*RUMUSAN MASALAH A*
Jawab pertanyaan berikut berdasarkan artikel listrik Basirih Darat:
(i) Berapa jarak yang ditempuh dari desa induk Sei Asam menuju Basirih Darat?
(ii) Siapa yang menjabat Kepala Desa Sei Asam kala itu?
(iii) Berapa kepala keluarga di RT 08 Handil Basirih Darat yang sudah teraliri listrik?
*RUMUSAN MASALAH B*
Ganti "perubahan" dengan "pembaruan" pada bagian artikel listrik Basirih Darat dari "oleh: Zulkifli" sampai "Kapuas, Kalimantan Tengah.", lalu tuliskan ulang bagian tersebut.
*RUMUSAN MASALAH C*
Lanjutkan artikel listrik Basirih Darat mulai setelah kalimat terakhir yang ditampilkan.
### KUTIPAN TEKS ###
Cahaya yang Dinanti, Lima Tahun Setelah Basirih Darat Menyala

Cahaya yang Dinanti, Lima Tahun Setelah Basirih Darat Menyala

oleh: Zulkifli 

"Belum ada kata terlambat untuk sebuah perubahan", kalimat itu kembali terngiang di benak saya setiap kali mengenang sebuah artikel yang saya buat buah perjalanan liputan lima tahun lalu, di sebuah tempat yang namanya mungkin tak banyak dikenal: Handil Basirih Darat, RT 08 Desa Sei Asam, Kecamatan Kapuas Hilir, Kabupaten Kapuas, Kalimantan Tengah.

Saat itu, di akhir tahun 2019, jalan menuju Basirih Darat bukanlah rute yang mudah. Dari desa induk Sei Asam, saya harus menempuh jarak sekitar 11 kilometer dengan sepeda motor melintasi jalan tanah yang berdebu, licin dan bergelombang. Di kiri-kanan, rawa dan semak menghijau menandakan betapa kesan terpencil kawasan itu.

Namun di ujung perjalanan itu, saya menemukan sesuatu yang tak ternilai,  semangat warga yang tak pernah padam untuk menikmati terang listrik.

Bagi mereka, cahaya bukan sekadar penerangan, tetapi simbol peradaban dan harapan. Bertahun-tahun lamanya warga hidup dalam kegelapan, mengandalkan lampu minyak atau genset yang hanya menyala beberapa jam setiap malam. Anak-anak belajar di bawah cahaya redup, sementara para ibu menanak nasi dengan sisa bahan bakar seadanya.

Namun semua itu berubah ketika program listrik pedesaan dari PLN Unit Induk Wilayah Kalimantan Tengah akhirnya menyentuh wilayah mereka.

Saya masih ingat bagaimana Masrawan, Kepala Desa Sei Asam kala itu, dengan nada bahagia mengatakan,

"Setelah sekian lama kami mengajukan usulan, akhirnya program ini terealisasi. Ada sekitar 40 kepala keluarga di RT 08 Handil Basirih Darat yang kini sudah teraliri listrik.”

Bagi Masrawan dan warganya, perjuangan itu tak sebentar. Mereka harus bolak-balik ke kecamatan, mengurus surat, melengkapi data, hingga menanti keputusan selama bertahun-tahun. Tapi ketika tiang-tiang listrik pertama kali berdiri di tanah mereka, semua lelah itu seakan terbayar lunas.

Di sore hari menjelang malam, saya menyaksikan sesuatu yang mungkin sederhana bagi kita di kota, tapi begitu monumental di mata warga. Anak-anak berkumpul di teras rumah sambil menatap bohlam yang perlahan menyala untuk pertama kalinya. Ada sorak kecil, ada tawa, ada haru yang tak bisa disembunyikan.
### ENTRI MASUKAN ###
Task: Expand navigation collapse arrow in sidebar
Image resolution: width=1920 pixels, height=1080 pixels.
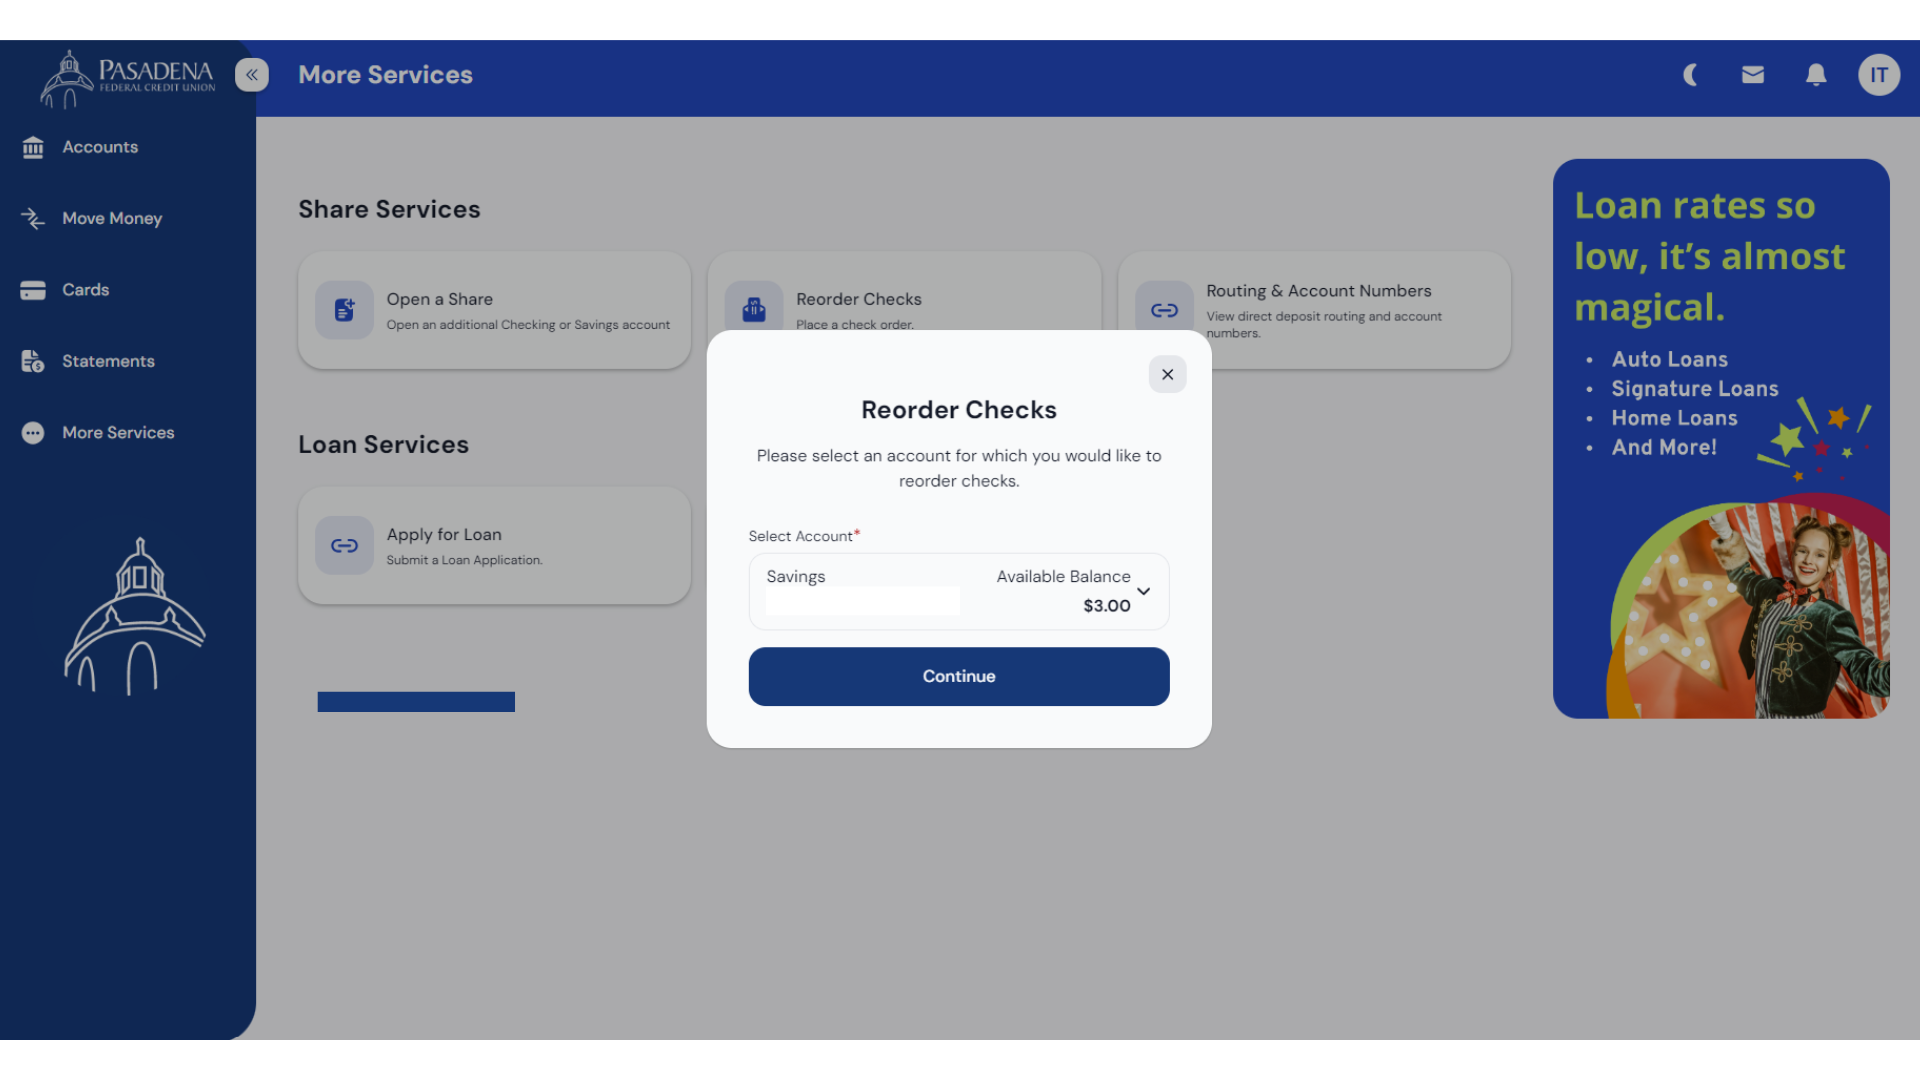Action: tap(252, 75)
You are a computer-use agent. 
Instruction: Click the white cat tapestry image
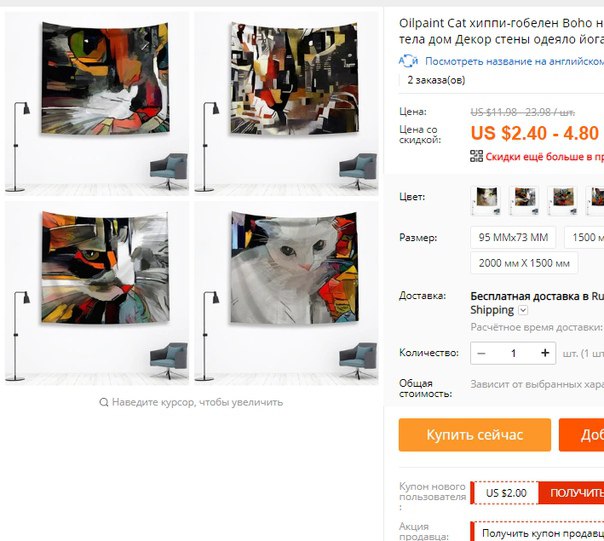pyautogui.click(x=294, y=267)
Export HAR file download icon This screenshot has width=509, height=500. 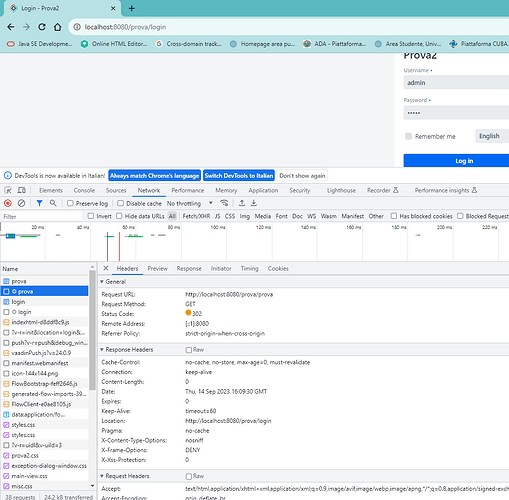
###
*JAWABAN A*
(i) Sekitar 11 kilometer.
(ii) Masrawan.
(iii) Sekitar 40 kepala keluarga.

*JAWABAN B*
oleh: Zulkifli 

"Belum ada kata terlambat untuk sebuah pembaruan", kalimat itu kembali terngiang di benak saya setiap kali mengenang sebuah artikel yang saya buat buah perjalanan liputan lima tahun lalu, di sebuah tempat yang namanya mungkin tak banyak dikenal: Handil Basirih Darat, RT 08 Desa Sei Asam, Kecamatan Kapuas Hilir, Kabupaten Kapuas, Kalimantan Tengah.

*JAWABAN C*
“Dulu kami hanya bisa bermimpi. Sekarang rumah kami terang benderang,” ujar Amang Asnul, seorang warga yang malam itu tak henti-hentinya tersenyum. “Anak-anak bisa belajar malam hari, kami bisa beraktivitas lebih lama. Terima kasih kepada PLN dan pemerintah, karena kerjasama inilah impian kami bisa terwujud.”

Listrik memang tampak seperti hal sepele bagi sebagian orang. Namun di pelosok negeri, ia adalah kehidupan itu sendiri. Dengan listrik, mesin penumbuk padi bisa beroperasi. Warung kecil bisa menjual es batu. Dan radio kembali bersuara membawa berita dari luar.

Cerita tentang Basirih Darat ini sejatinya adalah potret kecil dari perjalanan besar Indonesia menuju energi berdaulat.

Swasembada energi bukan sekadar jargon, melainkan misi yang diwujudkan dari hulu ke hilir - dari pembangkit listrik hingga rumah warga. PLN sebagai garda terdepan penyedia listrik nasional terus berupaya memaksimalkan sumber daya energi domestik, mengurangi ketergantungan pada impor, dan menghadirkan energi yang berkeadilan hingga ke pelosok negeri.

Program elektrifikasi desa yang dijalankan PLN di berbagai wilayah Kalimantan Tengah, termasuk di Kapuas, menjadi bukti nyata komitmen itu. Tidak hanya mengalirkan daya, tetapi juga menghadirkan kemandirian.

Dengan memanfaatkan potensi energi lokal -  mulai dari tenaga air, biomassa, hingga tenaga surya - PLN berupaya menghadirkan sistem energi yang kuat, berkelanjutan, dan ramah lingkungan. Inilah langkah konkret menuju Energi Berdaulat untuk Indonesia Kuat.

Kini, lima tahun telah berlalu sejak liputan itu. Handil Basirih Darat telah berubah. Rumah-rumah panggung yang dulu temaram kini terang setiap malam. Anak-anak yang dulu belajar dengan lampu minyak kini sudah duduk di bangku SMA, bercita-cita menjadi guru, dokter, dan teknisi listrik.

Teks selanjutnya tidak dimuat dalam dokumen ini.